Pubblicato il da Cronache Lodigiane

La crisi politica ed economica in Grecia ha riportato il Paese ellenico al centro dell’attenzione mediatica praticamente in ogni parte del pianeta. Il crollo planetario delle Borse ha mandato in fumo centinaia, anzi, diverse migliaia di miliardi di dollari in tutto il mondo, perché?

Come può accadere che un Paese economicamente insignificante possa produrre un tale sconquasso sui mercati finanziari internazionali?

Non vi pare che, in questo sistema, debba esserci qualcosa che non funziona?

Ed in effetti, se ci pensiamo bene, c’è molto più di “qualcosa” che non funziona. Non possiamo pensare che si costruisca un motore sofisticatissimo e soprattutto costosissimo che però si blocca e rischia di fondersi quando nei suoi meccanismi entra anche un solo granello di sabbia.

Non dobbiamo prendercela con il granello di sabbia, ma con i progettisti che, visto l’enorme budget a disposizione per la costruzione di questo motore, non hanno pensato ad un meccanismo che impedisse ad un solo granello di sabbia di procurare danni così catastrofici.

Ma tornerò certamente su questo argomento, per ora vorrei invece focalizzare l’attenzione su un fatto che sta passando inosservato, anzi è ritenuto quasi “naturale”, ma che, a ben guardare, tanto normale non è.

Mi sto riferendo al crollo dell’euro, rispetto al dollaro (ma non solo). In effetti tutti fanno una semplice osservazione, la Grecia in difficoltà mette in crisi l’euro che scende di valore.

Sembra una sequenza logica

Ma seguendo un’altra strada, anch’essa assolutamente logica, dovremmo arrivare ad un risultato esattamente opposto.

Semplicemente:

A vostro parere la crisi profonda nella quale è sprofondata la Grecia rafforza o indebolisce l’euro?

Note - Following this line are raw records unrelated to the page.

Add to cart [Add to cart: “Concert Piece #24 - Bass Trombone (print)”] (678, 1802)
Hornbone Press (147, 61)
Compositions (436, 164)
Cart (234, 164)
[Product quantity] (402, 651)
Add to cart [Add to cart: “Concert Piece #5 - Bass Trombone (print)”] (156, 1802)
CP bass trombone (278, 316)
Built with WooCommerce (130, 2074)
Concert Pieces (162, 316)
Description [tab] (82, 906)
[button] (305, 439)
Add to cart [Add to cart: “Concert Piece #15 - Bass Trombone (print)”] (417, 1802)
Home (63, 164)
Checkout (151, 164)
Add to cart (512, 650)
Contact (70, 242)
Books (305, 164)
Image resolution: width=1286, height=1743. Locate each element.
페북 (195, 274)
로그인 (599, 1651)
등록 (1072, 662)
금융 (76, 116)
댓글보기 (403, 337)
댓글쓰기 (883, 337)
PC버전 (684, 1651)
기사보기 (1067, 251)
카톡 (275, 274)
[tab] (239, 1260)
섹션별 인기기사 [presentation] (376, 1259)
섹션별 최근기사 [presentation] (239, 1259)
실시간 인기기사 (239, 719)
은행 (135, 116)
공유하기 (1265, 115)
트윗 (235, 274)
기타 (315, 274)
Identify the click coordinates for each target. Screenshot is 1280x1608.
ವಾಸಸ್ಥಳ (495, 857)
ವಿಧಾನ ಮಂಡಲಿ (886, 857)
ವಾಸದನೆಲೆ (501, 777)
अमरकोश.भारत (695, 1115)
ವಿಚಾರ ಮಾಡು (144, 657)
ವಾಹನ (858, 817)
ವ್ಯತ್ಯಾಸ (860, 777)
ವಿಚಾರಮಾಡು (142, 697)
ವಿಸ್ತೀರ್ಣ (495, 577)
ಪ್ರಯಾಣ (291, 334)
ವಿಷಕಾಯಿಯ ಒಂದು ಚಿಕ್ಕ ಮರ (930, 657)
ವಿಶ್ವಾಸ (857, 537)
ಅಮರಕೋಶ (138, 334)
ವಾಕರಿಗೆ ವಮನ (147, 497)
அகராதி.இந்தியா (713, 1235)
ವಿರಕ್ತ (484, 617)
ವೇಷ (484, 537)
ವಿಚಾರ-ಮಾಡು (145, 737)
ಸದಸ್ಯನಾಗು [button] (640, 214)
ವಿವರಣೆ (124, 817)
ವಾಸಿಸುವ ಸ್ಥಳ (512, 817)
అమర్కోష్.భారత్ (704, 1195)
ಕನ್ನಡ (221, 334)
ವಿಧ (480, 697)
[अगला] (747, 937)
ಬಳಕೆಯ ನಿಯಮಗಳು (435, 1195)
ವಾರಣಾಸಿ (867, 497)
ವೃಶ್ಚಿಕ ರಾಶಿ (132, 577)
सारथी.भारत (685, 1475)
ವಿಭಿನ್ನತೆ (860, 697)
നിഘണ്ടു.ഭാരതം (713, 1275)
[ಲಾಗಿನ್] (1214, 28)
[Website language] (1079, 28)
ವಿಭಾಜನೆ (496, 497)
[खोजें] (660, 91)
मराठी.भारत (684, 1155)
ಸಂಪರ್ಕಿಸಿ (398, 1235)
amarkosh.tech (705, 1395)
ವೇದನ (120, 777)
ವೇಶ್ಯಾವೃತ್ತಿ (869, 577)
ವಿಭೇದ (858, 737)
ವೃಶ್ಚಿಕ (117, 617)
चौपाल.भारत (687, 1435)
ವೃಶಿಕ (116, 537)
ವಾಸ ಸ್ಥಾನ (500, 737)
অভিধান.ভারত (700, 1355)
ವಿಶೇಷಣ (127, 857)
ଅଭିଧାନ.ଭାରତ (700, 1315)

Evidentemente l’indebolisce … quindi …

… quindi qualora la Grecia dovesse abbandonare l’euro la moneta unica dovrebbe apprezzarsi!!!

E’ come fare 2+2=4 non ci sono discussioni.

Quindi il mercato si sta comportando in maniera paradossale?

Non proprio, perché in pratica scommette che per non far crollare tutta l’impalcatura la Bce interverrà ancora a favore della Grecia e sono questi ennesimi aiuti “a fondo perduto”, dati per certi, che indeboliscono la moneta unica.

Il mercato, in altre parole, scommette (o forse è certo) che anche dopo le elezioni greche nessuno Stato uscirà dall’euro, la moneta unica, però, ne uscirà un po’ ammaccata.